Food is political chiefly because it connects us to the world and reveals our place within larger structures of power. As scientist Louise Fresco explains in her book Hamburgers in Paradise,

“Every mouthful we eat connects us with those who long ago started to domesticate plants and animals, with the migrants and traders who spread them across the world . . . with the farmers who are proud of their land and their work, and with the laborers who pick beans and mangoes and pack them and in some cases endure appalling working conditions.”

Food is such a potent way of conceptualizing how social networks function under capitalism that in the 2017 play Young Marx, a fictionalized version of Marx uses the ingredients of his breakfast to explain how capitalism (and the things produced by it) alienate us from other people. He says, “Before capitalism I could see my brother’s hand in the labor content of my breakfast,” pointing out the division between factories that produce food and the tables those items eventually end up on. “A sausage could explain my life,” Marx exclaims, because food (as a young Engels chimes in) “maps your social relations.”

This relationship between food and consumer becomes even more muddled when we consider the online cooking-as-entertainment industry, which Bon Appétit participates in. Even when produced for the sake of entertainment and not consumption, food doesn’t lose its ability to map social relations. Media critic Dan Olson points out in a video released shortly before Rapoport’s resignation that

“Cooking entertainment can’t avoid [food politics] . . . any show is going to inherit those meanings and symbols purely by virtue of the kinds of food the show considers normal, what it considers exotic, and what it assumes the viewer is familiar with or has access to.”
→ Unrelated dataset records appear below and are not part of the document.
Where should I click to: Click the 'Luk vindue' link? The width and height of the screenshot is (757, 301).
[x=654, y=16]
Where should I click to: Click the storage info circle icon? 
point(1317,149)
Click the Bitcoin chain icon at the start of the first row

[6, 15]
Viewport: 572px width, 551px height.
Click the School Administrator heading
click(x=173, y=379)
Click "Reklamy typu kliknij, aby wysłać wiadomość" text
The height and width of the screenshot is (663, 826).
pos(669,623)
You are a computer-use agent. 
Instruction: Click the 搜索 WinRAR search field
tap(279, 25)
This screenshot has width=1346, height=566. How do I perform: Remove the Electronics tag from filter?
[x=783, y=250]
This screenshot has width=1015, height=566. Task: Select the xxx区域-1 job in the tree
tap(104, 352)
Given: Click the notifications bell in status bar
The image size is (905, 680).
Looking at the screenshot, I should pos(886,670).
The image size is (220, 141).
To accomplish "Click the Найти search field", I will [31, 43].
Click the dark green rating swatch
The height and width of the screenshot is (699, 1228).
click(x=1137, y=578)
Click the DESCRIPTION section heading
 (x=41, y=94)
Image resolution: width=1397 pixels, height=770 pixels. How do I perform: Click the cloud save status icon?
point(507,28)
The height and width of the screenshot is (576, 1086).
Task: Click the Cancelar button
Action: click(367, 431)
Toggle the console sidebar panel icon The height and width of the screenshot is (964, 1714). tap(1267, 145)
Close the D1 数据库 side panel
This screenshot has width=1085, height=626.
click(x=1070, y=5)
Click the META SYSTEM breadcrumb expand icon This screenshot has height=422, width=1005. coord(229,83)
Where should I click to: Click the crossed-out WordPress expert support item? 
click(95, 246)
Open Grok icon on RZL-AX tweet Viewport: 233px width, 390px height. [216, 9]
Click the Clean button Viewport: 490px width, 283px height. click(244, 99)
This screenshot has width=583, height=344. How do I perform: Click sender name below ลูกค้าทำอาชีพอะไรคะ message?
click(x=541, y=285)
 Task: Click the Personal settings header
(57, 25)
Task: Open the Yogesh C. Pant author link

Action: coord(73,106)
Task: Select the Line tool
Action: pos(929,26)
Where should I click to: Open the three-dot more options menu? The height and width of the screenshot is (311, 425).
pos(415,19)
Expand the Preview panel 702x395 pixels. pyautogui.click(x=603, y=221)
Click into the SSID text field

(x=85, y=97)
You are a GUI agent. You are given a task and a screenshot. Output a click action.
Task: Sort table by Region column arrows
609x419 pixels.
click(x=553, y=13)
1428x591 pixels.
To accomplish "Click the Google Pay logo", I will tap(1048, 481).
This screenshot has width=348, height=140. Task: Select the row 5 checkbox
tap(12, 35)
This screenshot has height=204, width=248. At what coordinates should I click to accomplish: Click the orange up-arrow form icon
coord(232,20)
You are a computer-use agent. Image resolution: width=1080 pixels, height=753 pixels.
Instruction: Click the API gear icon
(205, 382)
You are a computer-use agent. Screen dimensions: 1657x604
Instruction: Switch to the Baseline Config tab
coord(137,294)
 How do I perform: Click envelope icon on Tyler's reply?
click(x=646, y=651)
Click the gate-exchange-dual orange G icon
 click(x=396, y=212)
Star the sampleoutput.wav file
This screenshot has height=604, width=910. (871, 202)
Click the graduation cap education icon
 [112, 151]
Olson explains that spectacle is generally the main element of online cooking shows. The spectacle can be the chef’s outrageous or charismatic personality (popular celebrity chef Gordon Ramsay has built his entire brand on this) or outlandish ingredients (donuts draped in gold-leaf or five hundred-dollar steak dinners, to name a few examples). Bon Appétit’s most popular series, Gourmet Makes, is about a pastry chef who attempts to recreate processed snack foods like Twinkies using high-quality ingredients, a spectacle which draws in millions of views per video.

But the spectacle can also be an “exotic” dish or regional cuisine unfamiliar to American viewers. Travel food shows, both on television and on the internet, often participate in this not-so-subtle racism. A white foodie will visit a non-Western culture and “discover” dishes unfamiliar to Westerners, emphasizing how new or outlandish such dishes are. So-called “superfoods” often rely on the same racist assumptions. Labeling goji berries or acai a superfood gives those products a veneer of the unfamiliar, even imbuing them with magical properties. Bon Appétit has specifically come under fire for this practice. An apology released by the magazine on June 10 in the wake of Rapoport’s resignation acknowledges that “Our mastheads have been far too white for far too long. As a result, the recipes, stories, and people we’ve highlighted have too often come from a white-centric viewpoint. At times we have treated non-white stories as ‘not newsworthy’ or ‘trendy.’” Non-white labor has historically been invisible in white kitchens and restaurants, which is why the tokenization of non-white food and culture for the sake of a magazine spread is especially wrong.

It’s difficult to say if Bon Appétit will actually follow through on its promise to be better. Matt Hunziker, a white video editor who has vocally challenged the racism his colleagues experienced at Bon Appétit, was suspended from the company on June 25, supposedly because of his willingness to speak out against the company. If Bon Appétit is unable to change its ways, one possible response would be to decenter massive media conglomerates like Condé Nast (the company that owns Bon Appétit, as well as Vogue, The New Yorker, Vanity Fair, and GQ) by investing more material resources in BIPOC chefs and food writers working outside of mainstream food discourse. Only paying lip-service to non-white food without giving chefs the material advantages will only perpetuate an unequal and immoral system.